Ankara Başbakan Erdoğan, dün, Arena Spor Salonu’nda, Kuzey Ankara Girişi Kentsel Dönüşüm Projesi 1. Etap konutlarının hak sahipleri kura çekimi törenine katıldı. 5 gün boyunca yapılacak kura çekimleri ile yaşayacakları evleri belirlenecek hak sahiplerini tebrik eden Erdoğan, gündemde tartışılan konuları değerlendirdi. Erdoğan, özetle şöyle konuştu:
LANETLİYORUM...
Bu adeta bir ihanettir. Bu saldırı terör örgütünün nasıl bir gözü dönmüşlük içinde olduğunu, masum sivil vatandaşları, gençleri, çocukları, kadınları nasıl insafsızca katledildiğini gözler önüne serdi.

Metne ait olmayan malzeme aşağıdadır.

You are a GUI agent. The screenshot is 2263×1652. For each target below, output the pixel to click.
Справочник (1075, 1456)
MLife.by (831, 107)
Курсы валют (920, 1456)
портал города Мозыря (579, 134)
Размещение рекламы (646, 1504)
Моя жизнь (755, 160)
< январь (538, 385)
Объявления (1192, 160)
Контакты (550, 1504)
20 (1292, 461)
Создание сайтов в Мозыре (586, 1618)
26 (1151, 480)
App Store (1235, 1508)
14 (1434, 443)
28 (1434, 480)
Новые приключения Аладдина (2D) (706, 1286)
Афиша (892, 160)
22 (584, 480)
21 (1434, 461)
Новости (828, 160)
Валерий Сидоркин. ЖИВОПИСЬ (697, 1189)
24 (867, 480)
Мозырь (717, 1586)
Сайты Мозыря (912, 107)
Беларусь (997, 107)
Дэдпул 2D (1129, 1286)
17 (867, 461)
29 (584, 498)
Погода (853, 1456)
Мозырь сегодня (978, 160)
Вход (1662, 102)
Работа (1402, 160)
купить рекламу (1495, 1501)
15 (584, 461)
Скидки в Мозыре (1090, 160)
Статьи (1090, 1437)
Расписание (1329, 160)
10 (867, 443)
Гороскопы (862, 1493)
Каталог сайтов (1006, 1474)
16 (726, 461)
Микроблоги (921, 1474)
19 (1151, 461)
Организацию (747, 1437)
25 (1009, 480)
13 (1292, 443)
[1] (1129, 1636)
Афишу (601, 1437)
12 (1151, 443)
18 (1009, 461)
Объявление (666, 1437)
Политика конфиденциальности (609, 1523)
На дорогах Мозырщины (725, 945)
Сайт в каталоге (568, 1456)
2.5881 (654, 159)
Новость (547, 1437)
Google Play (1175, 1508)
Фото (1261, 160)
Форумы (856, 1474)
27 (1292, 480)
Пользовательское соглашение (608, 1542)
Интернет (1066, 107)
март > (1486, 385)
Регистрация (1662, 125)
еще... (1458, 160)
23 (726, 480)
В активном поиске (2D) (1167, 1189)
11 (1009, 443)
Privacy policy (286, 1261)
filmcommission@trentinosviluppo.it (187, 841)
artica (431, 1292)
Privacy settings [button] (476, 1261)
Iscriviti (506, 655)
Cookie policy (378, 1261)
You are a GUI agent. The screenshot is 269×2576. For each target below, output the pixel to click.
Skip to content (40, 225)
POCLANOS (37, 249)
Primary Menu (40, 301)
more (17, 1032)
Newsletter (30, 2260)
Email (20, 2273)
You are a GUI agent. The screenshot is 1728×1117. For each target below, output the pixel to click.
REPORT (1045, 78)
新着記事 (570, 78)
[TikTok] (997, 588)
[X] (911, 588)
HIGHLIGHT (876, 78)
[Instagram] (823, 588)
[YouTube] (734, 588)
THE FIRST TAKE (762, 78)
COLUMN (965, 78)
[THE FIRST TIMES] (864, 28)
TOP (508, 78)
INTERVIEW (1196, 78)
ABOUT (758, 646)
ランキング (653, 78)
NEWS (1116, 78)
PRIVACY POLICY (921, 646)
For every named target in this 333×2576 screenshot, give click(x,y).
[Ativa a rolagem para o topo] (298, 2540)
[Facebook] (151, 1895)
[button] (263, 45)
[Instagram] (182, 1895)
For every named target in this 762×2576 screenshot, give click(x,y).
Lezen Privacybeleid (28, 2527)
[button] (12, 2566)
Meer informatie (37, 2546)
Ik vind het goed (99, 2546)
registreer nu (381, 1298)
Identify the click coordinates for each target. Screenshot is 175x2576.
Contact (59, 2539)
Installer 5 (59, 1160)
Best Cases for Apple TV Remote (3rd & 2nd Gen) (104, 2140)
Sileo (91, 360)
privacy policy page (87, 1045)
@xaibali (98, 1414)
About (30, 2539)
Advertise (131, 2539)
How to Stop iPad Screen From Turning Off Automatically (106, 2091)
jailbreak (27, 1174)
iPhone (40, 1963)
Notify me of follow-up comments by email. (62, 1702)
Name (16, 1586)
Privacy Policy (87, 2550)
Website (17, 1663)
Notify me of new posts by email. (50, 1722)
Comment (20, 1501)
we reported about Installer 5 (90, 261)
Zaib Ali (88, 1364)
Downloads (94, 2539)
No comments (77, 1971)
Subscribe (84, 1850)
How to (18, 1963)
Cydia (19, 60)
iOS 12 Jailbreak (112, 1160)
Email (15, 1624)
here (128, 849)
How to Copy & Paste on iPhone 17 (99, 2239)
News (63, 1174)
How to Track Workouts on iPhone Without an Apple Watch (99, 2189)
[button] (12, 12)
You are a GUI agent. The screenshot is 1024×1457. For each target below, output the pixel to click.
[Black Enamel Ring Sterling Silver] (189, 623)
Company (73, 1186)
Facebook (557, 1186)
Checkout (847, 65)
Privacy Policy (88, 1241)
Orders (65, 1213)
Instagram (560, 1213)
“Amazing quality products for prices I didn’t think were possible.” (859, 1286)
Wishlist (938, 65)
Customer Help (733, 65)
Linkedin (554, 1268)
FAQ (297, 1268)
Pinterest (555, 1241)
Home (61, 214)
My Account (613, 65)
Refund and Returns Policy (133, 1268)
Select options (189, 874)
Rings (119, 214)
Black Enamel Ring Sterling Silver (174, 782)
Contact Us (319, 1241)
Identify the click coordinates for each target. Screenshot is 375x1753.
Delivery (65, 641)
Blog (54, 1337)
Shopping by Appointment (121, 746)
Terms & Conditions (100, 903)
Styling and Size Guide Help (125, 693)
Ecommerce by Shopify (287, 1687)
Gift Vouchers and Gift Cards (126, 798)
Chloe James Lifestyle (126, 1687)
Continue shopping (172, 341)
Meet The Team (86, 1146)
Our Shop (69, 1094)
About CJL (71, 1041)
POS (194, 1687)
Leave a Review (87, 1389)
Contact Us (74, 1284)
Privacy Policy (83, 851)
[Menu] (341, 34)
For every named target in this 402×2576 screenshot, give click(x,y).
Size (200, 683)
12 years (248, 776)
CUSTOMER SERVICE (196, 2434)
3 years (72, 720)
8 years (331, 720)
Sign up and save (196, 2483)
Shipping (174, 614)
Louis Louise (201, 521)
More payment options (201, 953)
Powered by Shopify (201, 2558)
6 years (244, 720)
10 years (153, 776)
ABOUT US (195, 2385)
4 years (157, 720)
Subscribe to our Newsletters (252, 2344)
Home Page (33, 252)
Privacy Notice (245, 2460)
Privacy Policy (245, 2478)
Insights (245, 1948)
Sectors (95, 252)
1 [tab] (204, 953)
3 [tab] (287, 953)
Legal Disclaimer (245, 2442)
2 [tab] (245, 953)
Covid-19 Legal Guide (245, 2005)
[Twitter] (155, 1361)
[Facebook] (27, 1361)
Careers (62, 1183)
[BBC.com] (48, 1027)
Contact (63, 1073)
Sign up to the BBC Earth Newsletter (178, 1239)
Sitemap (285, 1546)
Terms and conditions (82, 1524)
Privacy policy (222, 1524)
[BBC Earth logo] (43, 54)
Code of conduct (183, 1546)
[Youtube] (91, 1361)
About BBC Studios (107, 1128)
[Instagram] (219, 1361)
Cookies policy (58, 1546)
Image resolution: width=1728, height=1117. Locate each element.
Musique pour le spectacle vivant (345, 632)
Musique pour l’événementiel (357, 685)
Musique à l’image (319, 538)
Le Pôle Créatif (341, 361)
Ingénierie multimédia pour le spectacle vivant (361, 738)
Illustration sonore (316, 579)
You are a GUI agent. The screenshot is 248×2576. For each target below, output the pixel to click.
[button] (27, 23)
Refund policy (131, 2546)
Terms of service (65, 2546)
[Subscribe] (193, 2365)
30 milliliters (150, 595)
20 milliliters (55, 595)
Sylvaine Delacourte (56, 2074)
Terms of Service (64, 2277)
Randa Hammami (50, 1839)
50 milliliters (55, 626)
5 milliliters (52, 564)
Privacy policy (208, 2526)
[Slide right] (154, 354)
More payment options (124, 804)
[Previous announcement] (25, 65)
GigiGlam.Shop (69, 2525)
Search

Alçakça zihniyeti bir kez daha lanetliyorum.
ESKİ TÜRKİYE DEĞİL
Ne Uludere’deki 34 vatandaşımızın, ne de İstanbul’da, sokak ortasında hunharca katledilen Türkiye Cumhuriyeti vatandaşı Hrant Dink’in davası, hiç kimsenin endişesi olmasın, geçmişte olduğu gibi, Ankara’nın derin dehlizlerinde kaybolmaz, kaybolamaz. Türkiye artık eski Türkiye değil. Hiç kimsenin yaptığı yanına kar kalmaz. Hiçbir tezgah, hiçbir komplo, hiçbir provokasyon gizli kalamaz.
FAİLİ MEÇHUL OLMADI
6 farklı dilde, aynı ezgiyle, aynı duyguyla söylenen Sarı Gelin türküsünü, Şişli’de sıkılan bir kurşun susturamaz. Hükümet olarak yürütme olarak bugüne kadar bizim sorumluluğumuz neyse, biz onu hakkıyla yerine getirmenin gayreti içinde olduk. Bundan sonra da aynı samimi gayreti göstereceğiz. Olay olmuş, 32 saatte faili yakalanmıştır. Bu, yürütmenin bu konu üzerinde ne kadar hassas olduğunu, ne kadar bu işte işi sıkı tuttuğunun bir ifadesidir. Şu anda sağda solda köşelerinde yazı yazanlar yürütmeye konuşurken, hükümetimize konuşurken önce kendilerine bir çeki düzen versinler, ondan sonra konuşsunlar. Bu bir faili meçhul olmamıştır.
FATURA BİZE KESİLEMEZ
Yargı yürütmeye neyi bu noktada isterse, yürütmeden isterse yürütme onu yapar. Yapmıyorsa o zaman bütün bu sorumluluğun altına bizzat imzamızı atarak biz gireriz ama bu ülkenin bir yasama yürütme, yargı erki olduğun da herkesin bilmesi lazım. Yeri geldiği zaman ’diktatörlük’, yeri geldiği zaman ’demokrasi’ diyeceksin. O zaman demokraside biz bileceğiz ki kuvvetler ayrılığı prensibi var. Bunun gereği neyse onu yapacağız. İşte biz, bunu yapıyoruz ve yaptık. Hiç kimse ama hiç kimse sanki hükümet yargılama yapıyormuş gibi faturayı hükümete kesme yanlışına düşmemelidir. Yargılama süreçlerini hükümetten bilenler de hata yaparlar. Hükümetin süreçlere müdahale etmesini isteyenler de yanlış yaparlar. AK Parti’nin aklığına temizliğine kimse leke süremez. Dink davasında dosya kapanmamış süreç tamamlanmamıştır. Temyiz aşamasında umuyorum ki yargı şüpheleri giderecek kamu vicdanını rahatlatacak adımları atacaktır.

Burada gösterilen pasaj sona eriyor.